YOUR ASSIGNMENT —
Beginning at the line containing "Image resolution: width=1224", repeat each line below exactly up to and including the line containing "The height and". Do not repeat the pictures.

Screenshot grounding data:

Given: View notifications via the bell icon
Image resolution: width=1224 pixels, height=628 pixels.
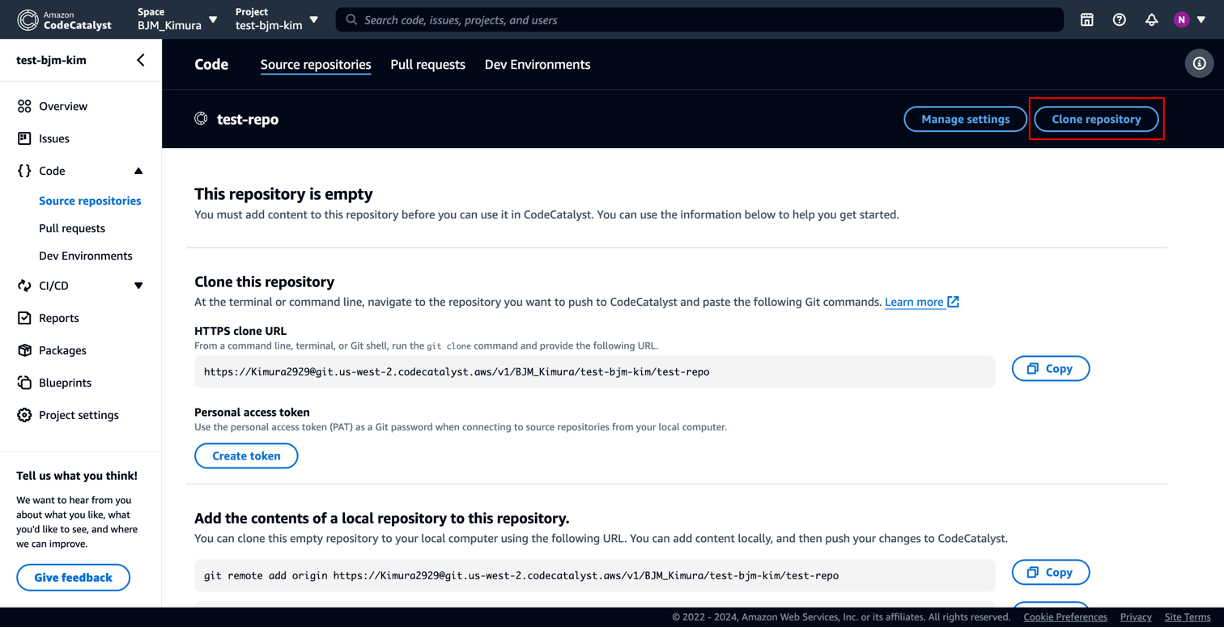Looking at the screenshot, I should [1151, 19].
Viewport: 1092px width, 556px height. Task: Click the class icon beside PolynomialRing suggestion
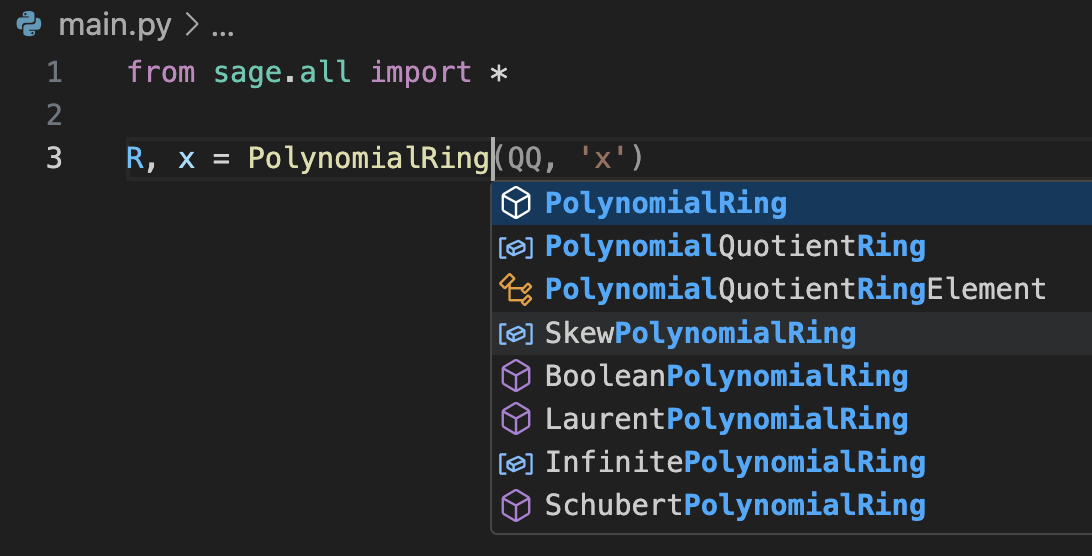tap(516, 203)
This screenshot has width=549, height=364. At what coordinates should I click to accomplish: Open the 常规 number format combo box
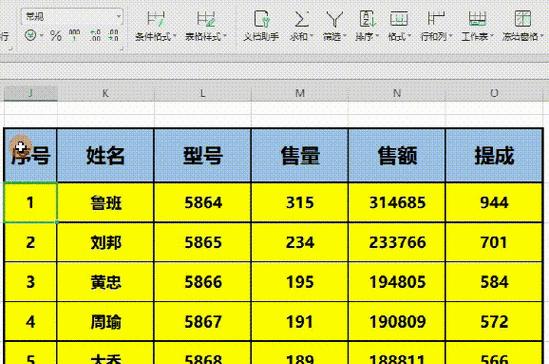tap(71, 16)
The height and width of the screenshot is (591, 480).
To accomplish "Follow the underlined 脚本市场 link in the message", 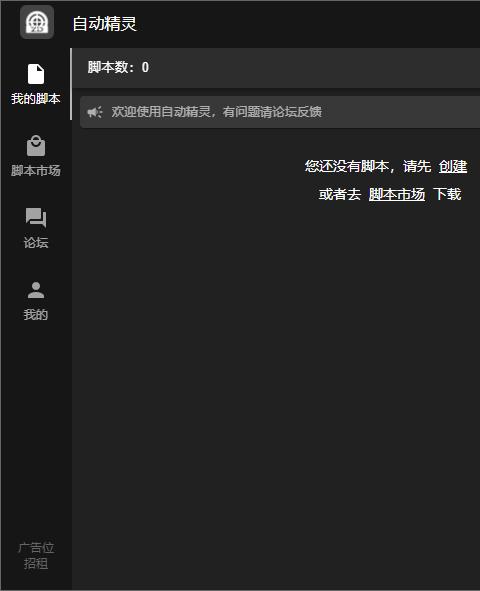I will pyautogui.click(x=397, y=194).
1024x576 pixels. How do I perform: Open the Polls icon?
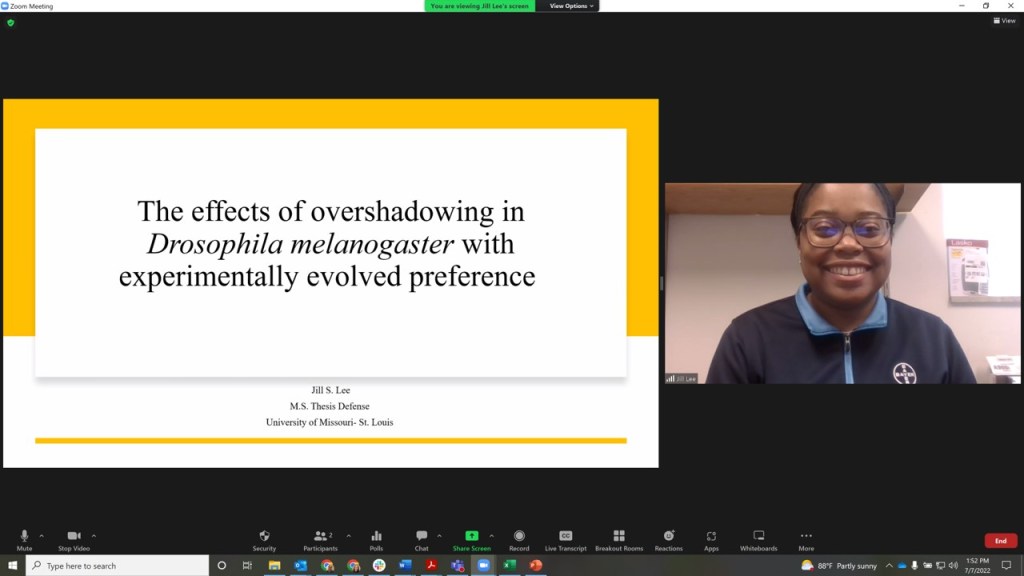tap(376, 538)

ANSWER SECTION —
Image resolution: width=1224 pixels, height=628 pixels.
Looking at the screenshot, I should [1151, 19].
Viewport: 1092px width, 556px height. Task: Click the class icon beside PolynomialRing suggestion
tap(516, 203)
This screenshot has width=549, height=364. At what coordinates should I click to accomplish: Open the 常规 number format combo box
tap(71, 16)
The height and width of the screenshot is (591, 480).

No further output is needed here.